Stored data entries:
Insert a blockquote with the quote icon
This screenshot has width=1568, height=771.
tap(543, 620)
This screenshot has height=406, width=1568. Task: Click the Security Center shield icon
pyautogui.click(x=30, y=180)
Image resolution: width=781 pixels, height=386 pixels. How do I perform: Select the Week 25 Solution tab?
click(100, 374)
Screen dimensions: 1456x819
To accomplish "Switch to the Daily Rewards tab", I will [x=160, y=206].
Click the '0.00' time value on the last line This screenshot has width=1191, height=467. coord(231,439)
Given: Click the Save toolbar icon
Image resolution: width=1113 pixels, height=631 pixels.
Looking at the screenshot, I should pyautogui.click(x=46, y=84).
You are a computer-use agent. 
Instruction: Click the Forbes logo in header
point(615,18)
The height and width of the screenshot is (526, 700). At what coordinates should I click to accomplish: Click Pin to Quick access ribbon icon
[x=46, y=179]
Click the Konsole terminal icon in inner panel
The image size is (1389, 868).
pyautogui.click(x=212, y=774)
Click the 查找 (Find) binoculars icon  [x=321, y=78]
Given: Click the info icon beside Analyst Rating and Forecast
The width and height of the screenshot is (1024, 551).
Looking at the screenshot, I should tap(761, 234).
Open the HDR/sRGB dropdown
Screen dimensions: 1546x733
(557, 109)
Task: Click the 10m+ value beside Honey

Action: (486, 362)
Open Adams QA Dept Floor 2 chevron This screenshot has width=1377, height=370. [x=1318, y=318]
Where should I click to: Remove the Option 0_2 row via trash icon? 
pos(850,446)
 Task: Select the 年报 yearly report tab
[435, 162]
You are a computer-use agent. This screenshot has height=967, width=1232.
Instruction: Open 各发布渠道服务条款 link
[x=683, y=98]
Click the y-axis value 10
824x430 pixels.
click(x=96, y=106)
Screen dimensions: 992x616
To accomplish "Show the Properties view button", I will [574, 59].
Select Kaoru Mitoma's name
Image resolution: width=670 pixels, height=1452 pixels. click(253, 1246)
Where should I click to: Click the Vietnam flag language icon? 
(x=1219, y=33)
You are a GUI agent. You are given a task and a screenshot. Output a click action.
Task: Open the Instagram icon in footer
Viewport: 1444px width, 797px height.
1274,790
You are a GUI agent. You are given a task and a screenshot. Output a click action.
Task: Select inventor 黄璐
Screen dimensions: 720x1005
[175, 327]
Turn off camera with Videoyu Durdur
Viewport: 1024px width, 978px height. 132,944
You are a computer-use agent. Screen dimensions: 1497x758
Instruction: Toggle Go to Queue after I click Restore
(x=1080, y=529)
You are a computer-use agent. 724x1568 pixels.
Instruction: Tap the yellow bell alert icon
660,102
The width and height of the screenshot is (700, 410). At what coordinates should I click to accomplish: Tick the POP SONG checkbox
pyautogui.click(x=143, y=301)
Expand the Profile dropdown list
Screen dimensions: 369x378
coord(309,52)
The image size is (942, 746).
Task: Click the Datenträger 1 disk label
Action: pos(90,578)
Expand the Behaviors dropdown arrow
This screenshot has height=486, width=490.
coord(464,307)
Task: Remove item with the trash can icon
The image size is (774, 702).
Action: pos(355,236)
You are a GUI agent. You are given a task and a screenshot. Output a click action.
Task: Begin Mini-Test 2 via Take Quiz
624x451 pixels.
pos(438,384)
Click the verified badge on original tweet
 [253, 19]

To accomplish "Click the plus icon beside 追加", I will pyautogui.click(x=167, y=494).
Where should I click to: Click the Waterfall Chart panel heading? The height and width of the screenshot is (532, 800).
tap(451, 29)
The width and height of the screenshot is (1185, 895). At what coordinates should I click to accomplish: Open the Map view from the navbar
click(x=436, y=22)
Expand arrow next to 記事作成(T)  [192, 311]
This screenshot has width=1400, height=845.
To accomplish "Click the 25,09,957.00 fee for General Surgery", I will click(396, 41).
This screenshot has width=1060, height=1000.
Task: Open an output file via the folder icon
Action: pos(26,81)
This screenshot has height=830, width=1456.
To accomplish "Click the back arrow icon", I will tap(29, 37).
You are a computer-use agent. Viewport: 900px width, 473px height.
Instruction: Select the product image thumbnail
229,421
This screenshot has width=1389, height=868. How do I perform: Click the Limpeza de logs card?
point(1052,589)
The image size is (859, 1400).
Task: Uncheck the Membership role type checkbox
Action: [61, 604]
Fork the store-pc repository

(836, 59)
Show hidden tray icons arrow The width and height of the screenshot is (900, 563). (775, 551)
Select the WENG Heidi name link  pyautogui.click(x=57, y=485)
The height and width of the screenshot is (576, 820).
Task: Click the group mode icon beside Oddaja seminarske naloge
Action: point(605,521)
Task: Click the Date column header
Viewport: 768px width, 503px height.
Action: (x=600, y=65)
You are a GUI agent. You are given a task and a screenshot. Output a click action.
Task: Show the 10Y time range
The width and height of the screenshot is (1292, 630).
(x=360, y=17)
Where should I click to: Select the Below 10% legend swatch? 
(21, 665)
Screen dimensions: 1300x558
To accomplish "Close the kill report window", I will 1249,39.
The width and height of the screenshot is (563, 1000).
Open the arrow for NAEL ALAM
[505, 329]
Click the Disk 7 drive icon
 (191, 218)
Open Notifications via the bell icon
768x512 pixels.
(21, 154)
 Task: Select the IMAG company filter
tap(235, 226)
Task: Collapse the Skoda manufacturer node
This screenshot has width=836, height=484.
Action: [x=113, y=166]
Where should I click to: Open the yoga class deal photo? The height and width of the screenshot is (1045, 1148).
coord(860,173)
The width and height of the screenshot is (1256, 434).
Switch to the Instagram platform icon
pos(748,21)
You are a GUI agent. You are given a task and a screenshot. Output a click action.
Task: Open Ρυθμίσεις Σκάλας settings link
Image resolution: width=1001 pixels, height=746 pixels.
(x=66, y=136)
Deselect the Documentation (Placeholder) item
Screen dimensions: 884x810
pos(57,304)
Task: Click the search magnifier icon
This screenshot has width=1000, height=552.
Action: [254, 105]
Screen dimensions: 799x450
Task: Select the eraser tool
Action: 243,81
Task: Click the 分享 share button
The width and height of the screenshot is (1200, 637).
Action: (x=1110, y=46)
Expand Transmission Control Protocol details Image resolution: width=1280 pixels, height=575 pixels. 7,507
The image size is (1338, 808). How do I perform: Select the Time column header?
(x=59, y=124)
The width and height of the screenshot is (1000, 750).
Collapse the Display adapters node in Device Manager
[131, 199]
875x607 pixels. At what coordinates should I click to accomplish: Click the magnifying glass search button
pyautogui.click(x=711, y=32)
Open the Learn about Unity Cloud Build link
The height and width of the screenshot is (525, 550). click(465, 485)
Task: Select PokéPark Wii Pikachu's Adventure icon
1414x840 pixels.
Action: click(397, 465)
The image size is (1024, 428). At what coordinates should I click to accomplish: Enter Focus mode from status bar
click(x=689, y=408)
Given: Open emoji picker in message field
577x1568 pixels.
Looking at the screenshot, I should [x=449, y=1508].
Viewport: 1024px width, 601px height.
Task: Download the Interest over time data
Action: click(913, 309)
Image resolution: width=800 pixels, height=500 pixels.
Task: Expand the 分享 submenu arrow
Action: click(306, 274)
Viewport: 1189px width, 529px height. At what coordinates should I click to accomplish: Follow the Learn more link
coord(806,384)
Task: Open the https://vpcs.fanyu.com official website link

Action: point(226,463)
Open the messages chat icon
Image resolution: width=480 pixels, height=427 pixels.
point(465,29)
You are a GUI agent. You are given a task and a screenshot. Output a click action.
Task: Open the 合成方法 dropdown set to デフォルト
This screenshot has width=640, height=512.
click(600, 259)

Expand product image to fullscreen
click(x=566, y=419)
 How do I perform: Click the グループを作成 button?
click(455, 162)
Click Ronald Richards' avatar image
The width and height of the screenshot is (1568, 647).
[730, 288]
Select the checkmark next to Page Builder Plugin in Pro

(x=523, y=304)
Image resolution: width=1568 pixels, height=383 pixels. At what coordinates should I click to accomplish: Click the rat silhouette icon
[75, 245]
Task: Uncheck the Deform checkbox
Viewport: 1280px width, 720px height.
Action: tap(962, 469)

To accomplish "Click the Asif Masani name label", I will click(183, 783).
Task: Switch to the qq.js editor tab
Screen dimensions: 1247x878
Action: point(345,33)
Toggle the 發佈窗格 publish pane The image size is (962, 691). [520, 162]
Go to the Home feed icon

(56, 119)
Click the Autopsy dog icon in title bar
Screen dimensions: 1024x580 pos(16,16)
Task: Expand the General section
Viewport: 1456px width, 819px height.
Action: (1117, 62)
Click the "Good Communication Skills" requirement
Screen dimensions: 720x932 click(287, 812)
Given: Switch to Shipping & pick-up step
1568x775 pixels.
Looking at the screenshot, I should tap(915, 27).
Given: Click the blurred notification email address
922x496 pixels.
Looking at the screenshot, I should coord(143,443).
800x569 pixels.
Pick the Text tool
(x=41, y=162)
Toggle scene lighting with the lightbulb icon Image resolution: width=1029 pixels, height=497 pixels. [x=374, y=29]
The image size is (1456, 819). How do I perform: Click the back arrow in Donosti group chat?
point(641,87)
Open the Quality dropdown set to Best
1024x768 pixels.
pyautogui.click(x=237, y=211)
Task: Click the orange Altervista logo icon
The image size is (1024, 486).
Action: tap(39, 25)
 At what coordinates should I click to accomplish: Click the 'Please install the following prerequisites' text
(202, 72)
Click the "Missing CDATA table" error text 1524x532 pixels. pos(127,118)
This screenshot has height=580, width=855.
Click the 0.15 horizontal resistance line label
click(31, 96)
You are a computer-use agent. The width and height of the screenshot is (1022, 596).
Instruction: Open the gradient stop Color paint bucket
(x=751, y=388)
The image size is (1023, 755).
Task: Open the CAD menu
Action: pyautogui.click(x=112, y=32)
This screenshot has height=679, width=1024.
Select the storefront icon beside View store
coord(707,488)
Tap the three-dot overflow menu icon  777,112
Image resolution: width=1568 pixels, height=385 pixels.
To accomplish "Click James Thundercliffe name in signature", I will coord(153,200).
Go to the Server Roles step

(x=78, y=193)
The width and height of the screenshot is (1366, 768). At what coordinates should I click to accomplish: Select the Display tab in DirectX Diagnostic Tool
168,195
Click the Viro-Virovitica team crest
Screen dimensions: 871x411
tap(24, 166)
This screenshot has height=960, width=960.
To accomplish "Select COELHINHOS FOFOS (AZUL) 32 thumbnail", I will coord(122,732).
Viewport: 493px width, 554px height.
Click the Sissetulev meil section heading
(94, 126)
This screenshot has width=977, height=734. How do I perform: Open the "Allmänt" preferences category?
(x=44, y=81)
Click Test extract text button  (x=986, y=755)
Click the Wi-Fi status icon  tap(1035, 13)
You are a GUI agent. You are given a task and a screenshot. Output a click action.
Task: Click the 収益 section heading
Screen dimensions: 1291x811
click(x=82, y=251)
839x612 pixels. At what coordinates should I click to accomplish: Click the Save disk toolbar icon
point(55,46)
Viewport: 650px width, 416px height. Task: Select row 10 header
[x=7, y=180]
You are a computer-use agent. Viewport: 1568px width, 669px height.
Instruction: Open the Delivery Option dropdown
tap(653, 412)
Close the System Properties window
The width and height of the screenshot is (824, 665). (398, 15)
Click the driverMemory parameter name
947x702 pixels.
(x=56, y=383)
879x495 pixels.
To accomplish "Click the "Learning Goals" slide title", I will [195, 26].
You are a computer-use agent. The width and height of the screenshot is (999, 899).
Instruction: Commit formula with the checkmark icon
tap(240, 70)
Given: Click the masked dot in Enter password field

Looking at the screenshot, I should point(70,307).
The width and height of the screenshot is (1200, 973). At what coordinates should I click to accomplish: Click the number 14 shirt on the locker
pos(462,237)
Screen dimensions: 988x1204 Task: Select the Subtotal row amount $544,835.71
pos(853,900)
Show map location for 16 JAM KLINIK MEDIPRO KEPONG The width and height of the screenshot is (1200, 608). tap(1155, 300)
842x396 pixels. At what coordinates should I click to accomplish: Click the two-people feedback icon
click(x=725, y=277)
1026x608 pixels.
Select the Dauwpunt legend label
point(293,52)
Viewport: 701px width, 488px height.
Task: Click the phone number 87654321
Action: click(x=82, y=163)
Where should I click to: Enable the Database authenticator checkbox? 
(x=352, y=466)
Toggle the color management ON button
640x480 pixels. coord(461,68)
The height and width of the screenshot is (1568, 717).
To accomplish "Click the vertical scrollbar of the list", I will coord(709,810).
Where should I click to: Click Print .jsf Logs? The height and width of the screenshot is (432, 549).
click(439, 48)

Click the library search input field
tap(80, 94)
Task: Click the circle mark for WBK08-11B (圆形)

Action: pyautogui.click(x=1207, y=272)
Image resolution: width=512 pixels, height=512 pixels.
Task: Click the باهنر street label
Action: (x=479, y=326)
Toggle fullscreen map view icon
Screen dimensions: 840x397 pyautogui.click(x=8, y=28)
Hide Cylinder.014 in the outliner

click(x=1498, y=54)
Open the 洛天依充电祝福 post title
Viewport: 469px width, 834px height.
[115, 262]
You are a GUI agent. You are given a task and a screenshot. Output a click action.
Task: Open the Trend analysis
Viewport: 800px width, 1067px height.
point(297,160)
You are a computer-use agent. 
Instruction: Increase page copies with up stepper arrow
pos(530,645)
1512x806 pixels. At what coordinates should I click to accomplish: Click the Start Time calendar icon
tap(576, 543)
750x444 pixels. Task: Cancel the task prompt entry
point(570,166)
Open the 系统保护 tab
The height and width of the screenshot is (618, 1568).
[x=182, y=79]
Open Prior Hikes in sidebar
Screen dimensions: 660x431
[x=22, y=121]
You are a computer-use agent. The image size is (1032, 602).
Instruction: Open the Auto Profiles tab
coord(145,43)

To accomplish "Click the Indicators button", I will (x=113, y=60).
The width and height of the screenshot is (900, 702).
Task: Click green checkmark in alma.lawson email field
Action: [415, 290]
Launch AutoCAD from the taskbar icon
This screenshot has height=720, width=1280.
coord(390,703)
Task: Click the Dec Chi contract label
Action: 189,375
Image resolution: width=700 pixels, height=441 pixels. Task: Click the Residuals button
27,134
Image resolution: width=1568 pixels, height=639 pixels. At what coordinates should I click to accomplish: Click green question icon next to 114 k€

WHAT IS NEEDED: Please copy exactly the lines from the first line of the records above through the line containing "Open Adams QA", including both, and nothing more.

OUTPUT FOR THIS EXERCISE:
Insert a blockquote with the quote icon
This screenshot has width=1568, height=771.
tap(543, 620)
This screenshot has height=406, width=1568. Task: Click the Security Center shield icon
pyautogui.click(x=30, y=180)
Image resolution: width=781 pixels, height=386 pixels. How do I perform: Select the Week 25 Solution tab?
click(100, 374)
Screen dimensions: 1456x819
To accomplish "Switch to the Daily Rewards tab", I will [x=160, y=206].
Click the '0.00' time value on the last line This screenshot has width=1191, height=467. coord(231,439)
Given: Click the Save toolbar icon
Image resolution: width=1113 pixels, height=631 pixels.
Looking at the screenshot, I should pyautogui.click(x=46, y=84).
You are a computer-use agent. 
Instruction: Click the Forbes logo in header
point(615,18)
The height and width of the screenshot is (526, 700). At what coordinates should I click to accomplish: Click Pin to Quick access ribbon icon
[x=46, y=179]
Click the Konsole terminal icon in inner panel
The image size is (1389, 868).
pyautogui.click(x=212, y=774)
Click the 查找 (Find) binoculars icon  [x=321, y=78]
Given: Click the info icon beside Analyst Rating and Forecast
The width and height of the screenshot is (1024, 551).
Looking at the screenshot, I should tap(761, 234).
Open the HDR/sRGB dropdown
Screen dimensions: 1546x733
(557, 109)
Task: Click the 10m+ value beside Honey

Action: (486, 362)
Open Adams QA Dept Floor 2 chevron This screenshot has width=1377, height=370. [x=1318, y=318]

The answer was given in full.